Ms. Schmidt's relief is understandable.
With only a few bright spots appearing in the travel industry -- cruise bargains and giveaway trans-Atlantic airfares, for example most travel agencies are licking their wounds from a grim year and hoping things get better.
"It was a very tough year, a very bad year," says Steve Ballinger, managing editor of Travel Management Daily, a New York trade publication.
"I think people are scared," says Stanley Levin of Travel Destinations Management Group Inc. His agency, which concentrates on business travel, has seen declines in all of the kinds of business it handles, including incentive programs that encourage salesmen by promising a trip to the tropics.
"January this year compared to January last year, I am dramatically up," he says. "But January last year we were in a war." Revenues have been pushed higher by the increased cost of airline tickets rather than any increase in customers, he says.
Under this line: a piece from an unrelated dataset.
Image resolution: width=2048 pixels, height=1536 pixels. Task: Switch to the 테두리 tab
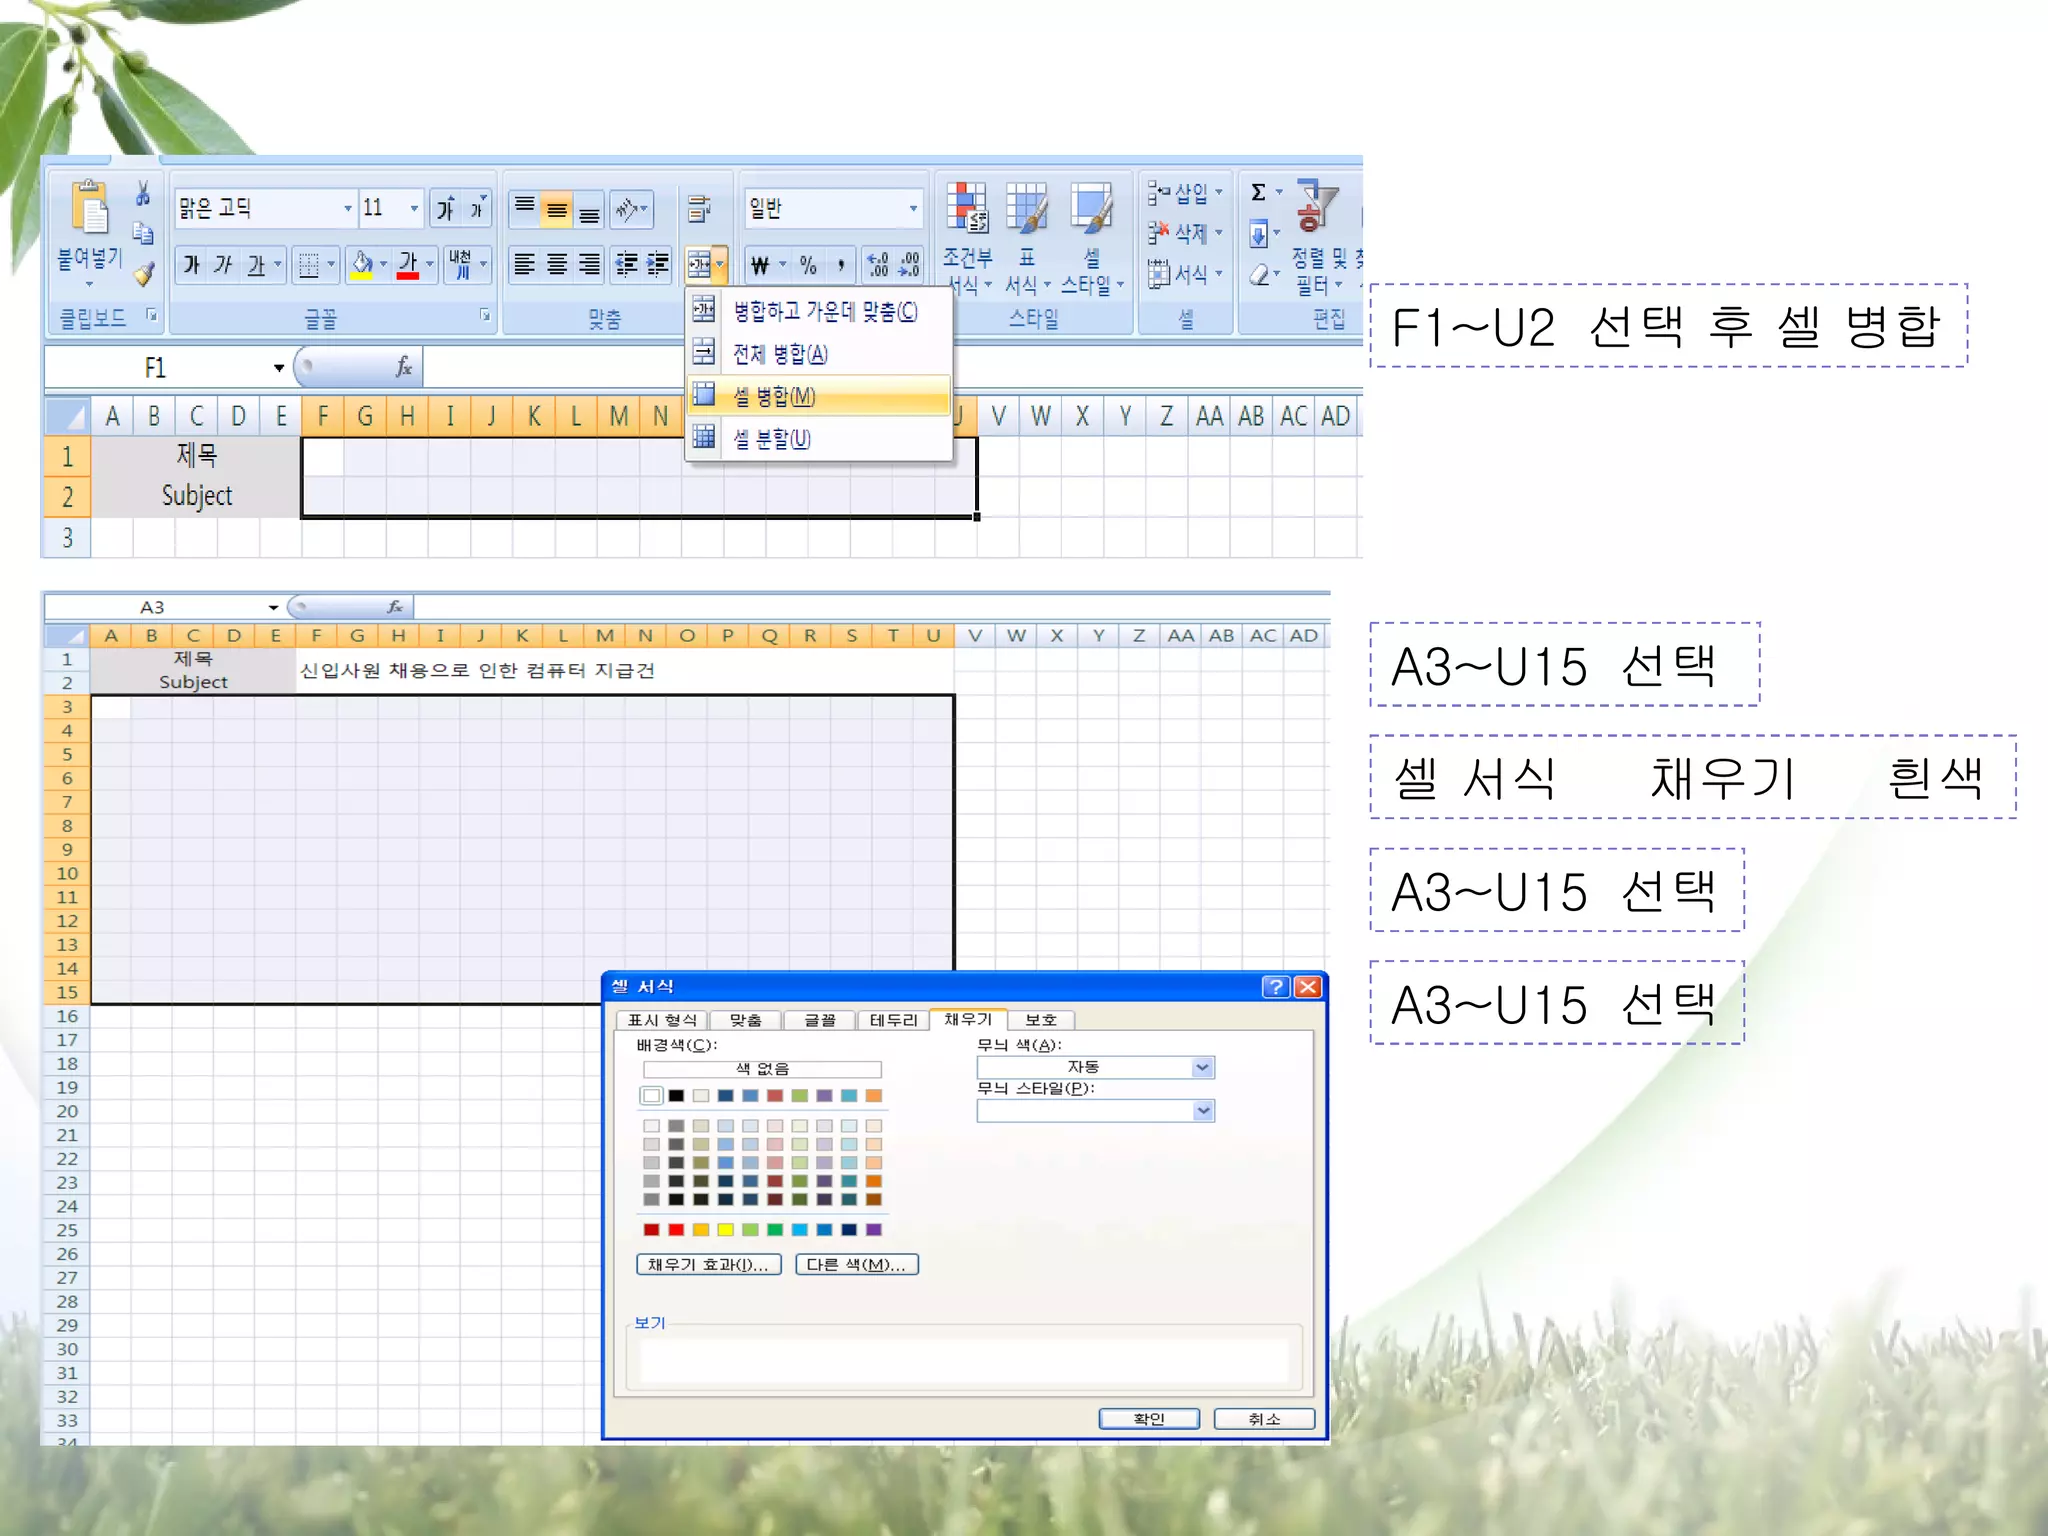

"I don't think you're going to see this rebound before the economy rebounds. I think you're looking at the latter part of '92, and that's only because I can't see beyond that," Mr. Levin says.
Airlines Reporting Corp., a nationwide clearinghouse that pays travel agents commissions on airline tickets, can testify how hard it was to write those tickets last year.
For the first time in its 27-year history, the organization reported a year-to-year decline in the value of tickets sold, to $47.8 billion, or 3 percent less than in 1990.
Similarly, the Air Transport Association reported that scheduled airline traffic fell 2.3 percent in 1991 compared with 1990, the first decline in a decade in the United States. Moreover, passenger boardings were down 3.4 percent last year, to 454 million, also the first decline in a decade.
"People really changed their travel habits to combat the economy," says Scott Dring, who conducts consumer research for the Travel Industry Association. Last summer, he says, "they stayed closer to home, stayed for shorter duration trips, used their automobile more often, visited friends and relatives more."
In the travel business -- the third-largest retailing category behind automotive sales and food stores -- such changes in habits affect more than hotels and airlines. National Car Rental, for example, recently sliced 130 of the 1,000 jobs at its Minneapolis headquarters.
Mr. Levin and Ms. Schmidt say they are working with corporations to plan trips so that they can use less expensive non-refundable or partially refundable tickets instead of paying full fare.
Even if the corporations save only $60 a ticket, it could reduce their cost of travel by 30 percent a year, Mr. Levin says.
Ms. Schmidt agrees.
"They used to say, 'I need to be in Chicago tomorrow morning,' and they'd pay $800 for a ticket," she says. "Now they say the meeting is not worth $800."